Generally, the prosecution doesn’t oppose the return of documents contained on the laptops, or even the laptops themselves. But there’s nevertheless a holdup, which Nevin sketches. This, according to the prosecution, could go away, upon the execution of the Memorandum of Understanding (“MOU”). (Nevin hasn’t inked it, for legal reasons.) Moreover, Nevin argues, prosecutors claim that after signing the MOU, and thus agreeing to be bound by the case’s protective order, Nevin and crew can pass computer-generated documents to their clients, pursuant to the case’s written communications order—which hasn’t yet been entered. It’s a bit of a mess, to the defense lawyer’s eye. The court: what’s the connection between the MOU, and the protective order, and the stuff at issue? There isn’t one, according to Nevin. Indeed, the protective order already allows for liberal passage to the accused of materials created by them in the first instance. The situation, to Nevin’s eye, only underscores the absurdity of the MOU-protective order regime. He closes by reiterating an evergreen defense concern: it is unclear who has accessed KSM’s stuff, during the materials’ storage at an Air Force facility.

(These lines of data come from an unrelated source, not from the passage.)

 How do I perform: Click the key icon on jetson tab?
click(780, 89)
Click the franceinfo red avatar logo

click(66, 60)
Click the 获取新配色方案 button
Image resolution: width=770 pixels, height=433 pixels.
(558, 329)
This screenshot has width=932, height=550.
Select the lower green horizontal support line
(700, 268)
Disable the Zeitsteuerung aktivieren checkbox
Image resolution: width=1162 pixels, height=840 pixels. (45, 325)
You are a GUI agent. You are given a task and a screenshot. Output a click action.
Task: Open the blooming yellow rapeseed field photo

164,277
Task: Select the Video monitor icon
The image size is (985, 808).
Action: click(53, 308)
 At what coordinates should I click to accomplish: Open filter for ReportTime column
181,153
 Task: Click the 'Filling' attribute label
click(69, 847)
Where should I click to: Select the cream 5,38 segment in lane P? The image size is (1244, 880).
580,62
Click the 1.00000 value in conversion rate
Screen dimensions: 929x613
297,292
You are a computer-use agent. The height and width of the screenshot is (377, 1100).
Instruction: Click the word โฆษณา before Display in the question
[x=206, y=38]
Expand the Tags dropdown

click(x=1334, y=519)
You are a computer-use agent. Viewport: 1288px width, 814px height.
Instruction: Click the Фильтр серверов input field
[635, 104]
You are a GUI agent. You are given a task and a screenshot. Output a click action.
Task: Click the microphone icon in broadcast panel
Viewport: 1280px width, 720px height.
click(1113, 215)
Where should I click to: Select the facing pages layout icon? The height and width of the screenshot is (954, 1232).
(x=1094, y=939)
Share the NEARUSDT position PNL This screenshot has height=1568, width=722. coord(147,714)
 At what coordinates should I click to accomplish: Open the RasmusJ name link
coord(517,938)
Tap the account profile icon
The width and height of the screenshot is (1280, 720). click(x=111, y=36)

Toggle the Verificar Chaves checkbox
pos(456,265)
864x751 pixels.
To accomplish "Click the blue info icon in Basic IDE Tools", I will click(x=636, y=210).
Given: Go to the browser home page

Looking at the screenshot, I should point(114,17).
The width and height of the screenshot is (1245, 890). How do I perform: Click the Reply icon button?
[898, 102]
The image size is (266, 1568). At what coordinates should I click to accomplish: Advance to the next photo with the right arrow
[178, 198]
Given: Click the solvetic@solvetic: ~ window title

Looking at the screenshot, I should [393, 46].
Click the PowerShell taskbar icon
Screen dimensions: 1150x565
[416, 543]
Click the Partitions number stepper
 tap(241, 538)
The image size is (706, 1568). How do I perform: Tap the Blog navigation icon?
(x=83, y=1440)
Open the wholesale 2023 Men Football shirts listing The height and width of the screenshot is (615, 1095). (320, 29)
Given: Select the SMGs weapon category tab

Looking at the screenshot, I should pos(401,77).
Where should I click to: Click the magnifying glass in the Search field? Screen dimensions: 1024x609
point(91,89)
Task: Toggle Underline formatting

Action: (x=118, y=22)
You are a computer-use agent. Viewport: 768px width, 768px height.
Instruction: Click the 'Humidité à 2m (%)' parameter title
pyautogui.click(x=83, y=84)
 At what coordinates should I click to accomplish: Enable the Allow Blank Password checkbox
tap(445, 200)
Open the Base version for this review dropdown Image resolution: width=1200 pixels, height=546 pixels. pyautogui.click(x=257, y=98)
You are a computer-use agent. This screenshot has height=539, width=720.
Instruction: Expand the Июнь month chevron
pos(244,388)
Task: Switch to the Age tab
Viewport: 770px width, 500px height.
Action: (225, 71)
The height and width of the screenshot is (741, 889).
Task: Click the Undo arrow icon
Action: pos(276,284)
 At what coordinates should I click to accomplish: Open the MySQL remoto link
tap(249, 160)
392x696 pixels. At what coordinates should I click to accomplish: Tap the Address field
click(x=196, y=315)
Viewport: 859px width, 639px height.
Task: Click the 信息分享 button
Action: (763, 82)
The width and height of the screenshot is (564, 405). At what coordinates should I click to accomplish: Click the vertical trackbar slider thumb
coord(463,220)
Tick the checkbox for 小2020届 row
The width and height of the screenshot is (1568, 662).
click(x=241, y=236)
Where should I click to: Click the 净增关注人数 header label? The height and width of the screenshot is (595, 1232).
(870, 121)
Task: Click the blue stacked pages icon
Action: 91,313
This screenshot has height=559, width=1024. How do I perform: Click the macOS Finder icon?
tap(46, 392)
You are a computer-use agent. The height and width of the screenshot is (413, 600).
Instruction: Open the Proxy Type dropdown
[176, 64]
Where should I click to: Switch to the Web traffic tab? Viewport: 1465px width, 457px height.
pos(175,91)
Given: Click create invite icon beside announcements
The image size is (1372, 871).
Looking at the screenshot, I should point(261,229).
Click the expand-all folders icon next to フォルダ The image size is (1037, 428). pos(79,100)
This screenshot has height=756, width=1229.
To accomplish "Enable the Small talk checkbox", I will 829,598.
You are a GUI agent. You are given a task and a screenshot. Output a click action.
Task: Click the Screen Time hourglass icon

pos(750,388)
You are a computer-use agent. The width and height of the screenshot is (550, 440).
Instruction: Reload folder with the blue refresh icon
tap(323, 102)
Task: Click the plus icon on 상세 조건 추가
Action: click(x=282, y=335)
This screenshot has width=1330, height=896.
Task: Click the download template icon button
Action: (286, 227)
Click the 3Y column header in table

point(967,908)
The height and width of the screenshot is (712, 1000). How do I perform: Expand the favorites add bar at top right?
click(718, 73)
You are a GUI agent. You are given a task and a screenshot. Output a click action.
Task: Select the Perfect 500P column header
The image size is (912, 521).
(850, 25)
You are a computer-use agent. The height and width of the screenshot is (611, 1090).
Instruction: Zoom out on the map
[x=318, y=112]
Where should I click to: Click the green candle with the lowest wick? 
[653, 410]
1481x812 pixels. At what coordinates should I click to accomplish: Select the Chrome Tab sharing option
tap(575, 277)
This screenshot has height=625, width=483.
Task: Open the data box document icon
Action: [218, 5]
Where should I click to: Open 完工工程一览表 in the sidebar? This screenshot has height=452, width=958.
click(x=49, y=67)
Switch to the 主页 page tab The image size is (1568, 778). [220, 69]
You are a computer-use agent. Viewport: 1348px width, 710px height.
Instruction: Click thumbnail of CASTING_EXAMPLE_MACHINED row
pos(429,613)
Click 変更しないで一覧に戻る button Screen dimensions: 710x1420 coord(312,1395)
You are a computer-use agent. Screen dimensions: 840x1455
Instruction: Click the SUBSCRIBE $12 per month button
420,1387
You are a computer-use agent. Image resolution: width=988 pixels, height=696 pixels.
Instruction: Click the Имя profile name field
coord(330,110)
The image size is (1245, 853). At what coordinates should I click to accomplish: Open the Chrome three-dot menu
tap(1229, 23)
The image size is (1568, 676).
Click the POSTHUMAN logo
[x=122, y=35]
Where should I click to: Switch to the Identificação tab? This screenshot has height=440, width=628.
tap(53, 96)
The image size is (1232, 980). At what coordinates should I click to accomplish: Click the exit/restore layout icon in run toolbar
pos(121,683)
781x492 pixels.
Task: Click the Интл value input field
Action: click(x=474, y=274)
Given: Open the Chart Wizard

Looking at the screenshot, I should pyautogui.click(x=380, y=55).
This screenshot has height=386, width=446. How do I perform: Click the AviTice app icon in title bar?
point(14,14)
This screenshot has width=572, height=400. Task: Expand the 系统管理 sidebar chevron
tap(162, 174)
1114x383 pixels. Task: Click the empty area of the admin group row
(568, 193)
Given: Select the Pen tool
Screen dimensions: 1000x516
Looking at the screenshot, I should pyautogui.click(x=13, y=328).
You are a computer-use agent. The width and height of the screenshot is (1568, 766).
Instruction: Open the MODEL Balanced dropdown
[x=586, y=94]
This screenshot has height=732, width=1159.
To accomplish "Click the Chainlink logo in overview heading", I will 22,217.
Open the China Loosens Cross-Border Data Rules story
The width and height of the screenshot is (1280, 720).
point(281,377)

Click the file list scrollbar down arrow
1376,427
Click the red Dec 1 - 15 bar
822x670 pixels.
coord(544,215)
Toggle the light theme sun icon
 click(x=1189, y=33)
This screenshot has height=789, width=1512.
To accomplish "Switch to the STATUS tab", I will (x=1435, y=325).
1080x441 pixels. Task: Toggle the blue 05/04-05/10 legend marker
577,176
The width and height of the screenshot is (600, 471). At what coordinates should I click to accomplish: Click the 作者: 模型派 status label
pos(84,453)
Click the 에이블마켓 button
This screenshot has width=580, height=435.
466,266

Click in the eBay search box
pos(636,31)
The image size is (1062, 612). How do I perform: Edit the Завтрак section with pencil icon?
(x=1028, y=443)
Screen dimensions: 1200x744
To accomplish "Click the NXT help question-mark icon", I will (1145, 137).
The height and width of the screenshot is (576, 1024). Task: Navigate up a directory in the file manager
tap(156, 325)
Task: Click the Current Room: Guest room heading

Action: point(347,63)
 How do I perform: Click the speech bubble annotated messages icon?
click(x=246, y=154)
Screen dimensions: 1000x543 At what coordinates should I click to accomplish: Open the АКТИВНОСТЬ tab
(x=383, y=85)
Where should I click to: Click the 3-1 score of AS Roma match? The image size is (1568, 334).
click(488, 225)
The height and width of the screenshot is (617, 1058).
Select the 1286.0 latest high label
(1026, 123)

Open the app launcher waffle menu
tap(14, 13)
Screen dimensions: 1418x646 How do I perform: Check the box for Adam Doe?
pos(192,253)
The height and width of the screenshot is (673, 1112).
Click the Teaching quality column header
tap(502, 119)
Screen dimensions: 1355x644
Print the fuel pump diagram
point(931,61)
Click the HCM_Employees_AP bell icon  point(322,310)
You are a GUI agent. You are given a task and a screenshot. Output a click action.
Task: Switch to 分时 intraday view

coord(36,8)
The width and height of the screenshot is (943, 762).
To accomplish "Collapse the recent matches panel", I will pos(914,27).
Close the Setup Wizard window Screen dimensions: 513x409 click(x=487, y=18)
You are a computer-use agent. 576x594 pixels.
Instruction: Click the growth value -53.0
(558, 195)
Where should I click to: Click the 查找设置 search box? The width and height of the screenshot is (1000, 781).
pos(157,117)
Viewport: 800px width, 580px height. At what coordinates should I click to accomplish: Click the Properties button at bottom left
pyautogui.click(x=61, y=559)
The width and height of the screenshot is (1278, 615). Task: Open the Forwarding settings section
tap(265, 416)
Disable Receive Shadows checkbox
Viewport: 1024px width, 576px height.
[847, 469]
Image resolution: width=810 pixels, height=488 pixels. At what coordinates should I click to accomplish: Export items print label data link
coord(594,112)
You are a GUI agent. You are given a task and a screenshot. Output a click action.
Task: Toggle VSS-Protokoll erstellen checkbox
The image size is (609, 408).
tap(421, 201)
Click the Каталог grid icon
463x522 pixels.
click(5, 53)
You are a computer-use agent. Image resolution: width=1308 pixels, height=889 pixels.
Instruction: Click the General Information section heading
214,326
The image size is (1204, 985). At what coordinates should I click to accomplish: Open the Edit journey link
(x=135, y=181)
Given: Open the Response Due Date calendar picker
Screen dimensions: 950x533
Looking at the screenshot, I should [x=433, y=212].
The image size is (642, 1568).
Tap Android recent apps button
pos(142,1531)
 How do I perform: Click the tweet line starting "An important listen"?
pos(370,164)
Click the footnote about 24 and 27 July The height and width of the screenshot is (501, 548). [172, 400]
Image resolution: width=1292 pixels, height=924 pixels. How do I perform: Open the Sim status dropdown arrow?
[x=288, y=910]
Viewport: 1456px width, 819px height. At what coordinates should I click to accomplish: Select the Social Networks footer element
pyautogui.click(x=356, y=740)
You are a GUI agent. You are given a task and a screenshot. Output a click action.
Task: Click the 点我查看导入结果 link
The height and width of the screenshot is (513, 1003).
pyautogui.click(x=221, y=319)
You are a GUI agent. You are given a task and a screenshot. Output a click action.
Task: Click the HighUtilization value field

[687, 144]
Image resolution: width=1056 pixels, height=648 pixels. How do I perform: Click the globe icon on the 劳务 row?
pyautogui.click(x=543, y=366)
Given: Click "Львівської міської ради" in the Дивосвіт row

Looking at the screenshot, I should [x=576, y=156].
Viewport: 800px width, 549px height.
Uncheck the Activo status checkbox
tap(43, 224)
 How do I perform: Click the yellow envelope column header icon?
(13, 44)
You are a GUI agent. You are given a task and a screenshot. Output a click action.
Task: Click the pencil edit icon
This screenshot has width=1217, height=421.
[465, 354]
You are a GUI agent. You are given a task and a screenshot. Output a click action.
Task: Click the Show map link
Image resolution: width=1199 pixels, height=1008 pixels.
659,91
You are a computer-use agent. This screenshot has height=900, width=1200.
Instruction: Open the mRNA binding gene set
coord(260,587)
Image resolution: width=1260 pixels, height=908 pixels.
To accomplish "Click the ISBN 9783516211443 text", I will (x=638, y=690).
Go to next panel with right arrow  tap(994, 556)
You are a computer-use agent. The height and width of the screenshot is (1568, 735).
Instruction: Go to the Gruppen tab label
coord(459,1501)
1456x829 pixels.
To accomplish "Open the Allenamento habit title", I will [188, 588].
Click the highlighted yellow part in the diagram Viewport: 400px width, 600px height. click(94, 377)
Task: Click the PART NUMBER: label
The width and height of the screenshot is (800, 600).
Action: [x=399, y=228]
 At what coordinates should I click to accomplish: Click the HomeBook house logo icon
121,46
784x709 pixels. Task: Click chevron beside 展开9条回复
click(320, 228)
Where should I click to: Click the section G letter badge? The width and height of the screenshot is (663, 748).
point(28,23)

Cheryl Bormann, Learned Counsel for Bin Attash, also sees absurdity. Counsel have to execute a document in order to obtain materials generated originally by their clients? It’s insane, she says. Ramzi Bin Al Shibh’s Learned Counsel, James Harrington, sees insanity, too: these computers were shrink wrapped and stowed away five years ago. To Harrington’s eye, the “just sign the MOU and we’ll give you your stuff” position, now staked out by prosecutors, is simply another way of subjecting the defense to a presumptive classification regime. Remember, that was supposedly bad, Harrington argues, and supposedly chucked some time back. James Connell III builds on claims by Harrington and Nevin, among other things by insisting the MOU and protective order in no way bar the computers’ return.
In 2008, prosecutor Robert Swann had offered to provide each accused with a laptop, whether the latter elected to proceed pro se or with the help of lawyers. But when the case ended in January 2010, Swann says, the computers were bubble-wrapped and stashed, pursuant to a “further investigation” conducted by Some Other Organization. (The Smallwood faithful can only guess which one.) That is completed, Swann says. And the prosecution will return the laptops, provided these are retained in a secure facility. (Swann adds that neither he nor any other prosecutor has seen anything on the laptops). The problem, Swann elaborates, is that defense counsel put some things on the laptops that the prosecution didn’t know about, back during 2008 and after. That makes for secure handling issue, and brings about the SCIF method he’s outlined. So everything will be returned to counsel, Swann says reassuringly. And counsel can share documents printed off the computers with their clients, provided they employ Guantanamo’s privilege team mechanism.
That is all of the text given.